Météo-France hat 26 Departements im ganzen Land unter orangefarbene Warnung für Schnee und Eis gestellt, da ein schweres Winterwettersystem Frankreich weiterhin im Griff hat und weitreichende Störungen im Verkehr und im täglichen Leben verursacht. Die Warnung, die am frühen Montagmorgen in Kraft trat, wird voraussichtlich mindestens bis 10:00 Uhr am Dienstag, den 7. Januar 2026, bestehen bleiben.
Die Region Île-de-France, einschließlich Paris und seiner umliegenden Vororte, wurde von den Winterbedingungen besonders hart getroffen. In der Hauptstadt wurden Schneemengen von 1 bis 3 Zentimetern verzeichnet, während einige Gebiete in Seine-et-Marne und Yvelines bis zu 7 Zentimeter Schnee sahen. Die Morgentemperaturen fielen auf minus 10 bis 0 Grad Celsius, wobei die Höchstwerte am Nachmittag nur 0 bis 8 Grad erreichten, etwa 5 Grad unter dem saisonalen Durchschnitt.
Die gefährlichen Wetterbedingungen haben auf Frankreichs Straßen Chaos verursacht. Die Staus in der Region Île-de-France erreichten um 17:00 Uhr am Montag erstaunliche 800 Kilometer und stellten damit einen historischen Rekord für winterwetterbedingte Verkehrsstaus auf. Die Behörden haben Autofahrer aufgefordert, unnötige Fahrten zu vermeiden und ihre Fahrzeuge mit Winterreifen oder Schneeketten auszustatten, wenn sie fahren müssen.

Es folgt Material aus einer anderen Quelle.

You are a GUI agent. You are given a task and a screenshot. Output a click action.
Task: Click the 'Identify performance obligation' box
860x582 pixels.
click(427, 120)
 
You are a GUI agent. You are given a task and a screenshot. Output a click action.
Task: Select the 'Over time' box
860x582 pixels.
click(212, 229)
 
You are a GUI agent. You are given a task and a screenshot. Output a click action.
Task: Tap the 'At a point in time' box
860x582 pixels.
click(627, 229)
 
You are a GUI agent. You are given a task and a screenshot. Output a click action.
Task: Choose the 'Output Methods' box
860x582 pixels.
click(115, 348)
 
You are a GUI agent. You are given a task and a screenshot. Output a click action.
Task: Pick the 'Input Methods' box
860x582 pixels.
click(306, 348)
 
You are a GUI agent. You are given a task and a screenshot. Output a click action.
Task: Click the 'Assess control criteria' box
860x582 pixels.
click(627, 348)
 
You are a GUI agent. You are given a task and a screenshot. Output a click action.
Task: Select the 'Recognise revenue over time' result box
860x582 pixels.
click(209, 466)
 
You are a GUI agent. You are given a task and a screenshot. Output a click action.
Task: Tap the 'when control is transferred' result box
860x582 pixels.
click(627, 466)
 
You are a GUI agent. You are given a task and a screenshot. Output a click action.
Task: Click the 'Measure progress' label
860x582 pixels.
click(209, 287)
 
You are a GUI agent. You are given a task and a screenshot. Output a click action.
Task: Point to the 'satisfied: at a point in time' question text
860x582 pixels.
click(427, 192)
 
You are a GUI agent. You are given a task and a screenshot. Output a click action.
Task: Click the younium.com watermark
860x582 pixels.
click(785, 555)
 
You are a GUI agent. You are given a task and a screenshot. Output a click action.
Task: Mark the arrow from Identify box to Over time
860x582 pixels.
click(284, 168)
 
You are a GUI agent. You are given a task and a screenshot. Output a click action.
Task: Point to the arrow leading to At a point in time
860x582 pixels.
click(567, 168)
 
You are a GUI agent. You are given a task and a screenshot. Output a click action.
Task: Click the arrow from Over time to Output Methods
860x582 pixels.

Auch die öffentlichen Verkehrsmittel wurden durch das Wetter erheblich beeinträchtigt. Die Generaldirektion der Zivilluftfahrt wies die Fluggesellschaften, die die Pariser Flughäfen bedienen, an, ihre Flugpläne aufgrund der Schneefälle um 15 Prozent zu reduzieren. Der Schulbusverkehr wurde in mehreren Departements, darunter Yvelines, Seine-et-Marne und Essonne, für Dienstag, den 6. Januar, eingestellt, da die Straßenverhältnisse weiterhin gefährlich sind.
Um frostbedingte Schäden an der Infrastruktur zu verhindern, kündigte die RATP an, dass die Züge die ganze Nacht über auf allen Straßenbahnlinien sowie auf bestimmten Metro- und RER-Strecken, die teilweise oberirdisch verlaufen, fahren würden. Diese Maßnahme zielt darauf ab, die Gleise freizuhalten und Eisbildung an den elektrischen Systemen zu verhindern.
Die nordwestlichen Regionen Frankreichs wurden von dem Wintereinbruch nicht verschont. Sieben Departements in der Bretagne und der Normandie, darunter Calvados, Côtes-d'Armor, Eure, Finistère, Ille-et-Vilaine, Manche und Seine-Maritime, wurden von Sonntagnacht bis Montag unter orangefarbene Schnee-Eis-Warnung gestellt.
Die französischen Behörden beobachten die Situation genau und haben gewarnt, dass sich die Bedingungen weiter verschlechtern könnten, bevor sie sich bessern. Die Rettungsdienste wurden in Bereitschaft versetzt, und Streuarbeiten werden rund um die Uhr auf den Hauptautobahnen und Stadtstraßen durchgeführt.